Hopefully "git pull" and "git diff" do not need any documentation. But
the fact that "git checkout file.ext" actually reverts a file is not
obvious at all.
Or let's have a look at "git commit --all": "Tell the
command to automatically stage files that have been modified and
deleted, but new files you have not told git about are not affected."
So, it's all, but ... not all at all. And git is full of such quirks.
> Also, I think more end users coming fresh to OE will know how to do
> this with git in the current climate than with monotone, hg or any
> other distributed SCM.
Well, there's some core SCM language which is already known to most
users. git abuses it.
> Regarding industrial entities, hopefully we call agree CVS is a pretty
> bad SCM and that proves said industrial entities don't know what
> they're doing, usually since it often it comes down to politics
> rather than technical merit. I know of a few surprising companies
> using git FWIW although I know of a few abominations in use too.
>
> > > I'm assuming we're considering distributed scms but you know
> > > this ;-)
> >
> > Yes, I'm trying to hint that arguments like having something already
> > installed, or some niche, but big project already using it, are not
> > necessarily valid for the topic of selecting SCM for OE.
>
> You're asking about end users and how we should represent them above
> then you claim its irrelevant?
Sorry, installing a package is <your-favorite-pkgmanager> install
<package>.
>
> I'm not saying this is the only factor to consider but I am arguing
> that its a valid factor to consider.
>
> > I'd really like someone who lead this idea to actually try few
> > "advanced" usecases with both git and hg. But if that's not going to
> > happen, at least let's not pretend that git is going to be "better"
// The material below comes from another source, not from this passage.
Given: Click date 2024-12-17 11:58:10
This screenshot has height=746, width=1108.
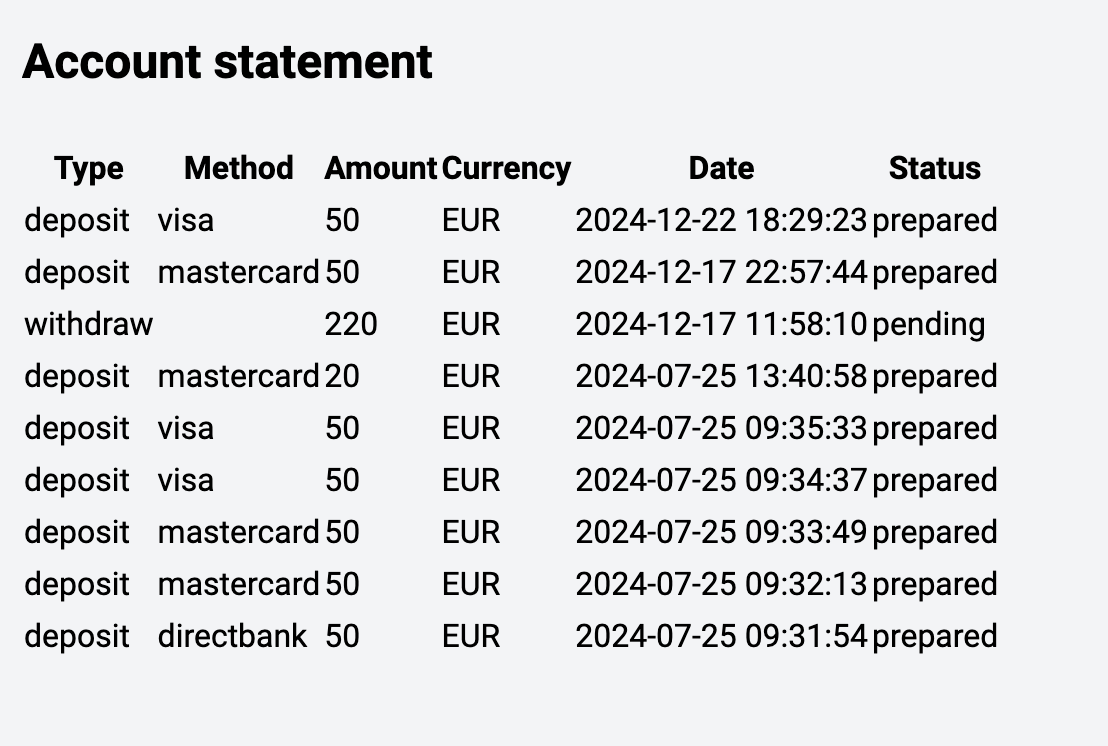Looking at the screenshot, I should pos(720,324).
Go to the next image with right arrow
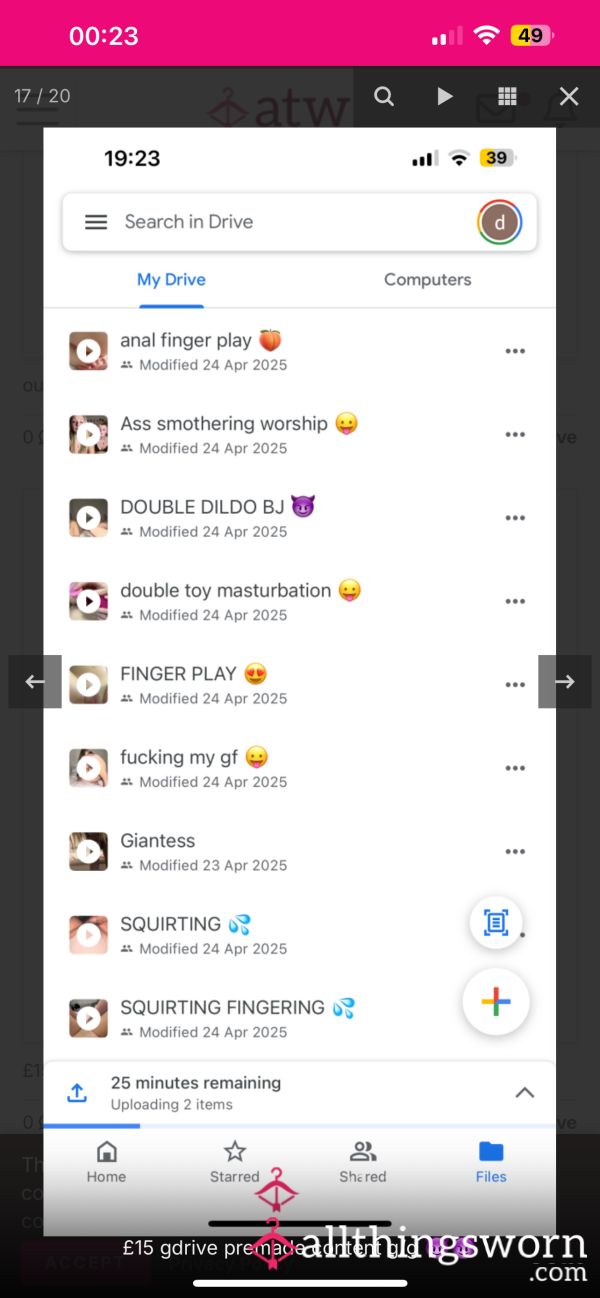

> > than hg or even mtn. It will be just different, possibly, bringing
> > more issues overall.
>
> Well, we have use cases explained where mtn has failed and we know git
> is better. Some of us use git for other projects like kernel work and
> in my/their opinion, we *know* it can do some things better.
>
> Personally my hg knowledge is weak. If thats the case for me, it
> probably is for a lot of other people and I think its valid to use
> that as a factor. I'm not against learning hg if it solves all our
> problems, I just don't think it will.
>
> So, firstly, is anyone else willing to propose any other distributed
> SCMs or is this just a choice between hg and git? If so, we have three
> options:
>
> 1. Continue as we are with monotone
> 2. Switch to git
> 3. Switch to hg
>
> We've talked about whether 1 is a good idea or not and assuming its
> not, what are the pros/cons of 2/3?
>
> git
> ---
>
> * Most likely to to be installed on a given newcommer's machine
On a newcomer's machine, nowadays dash is installed instead of the real
shell, not git or something of that kind.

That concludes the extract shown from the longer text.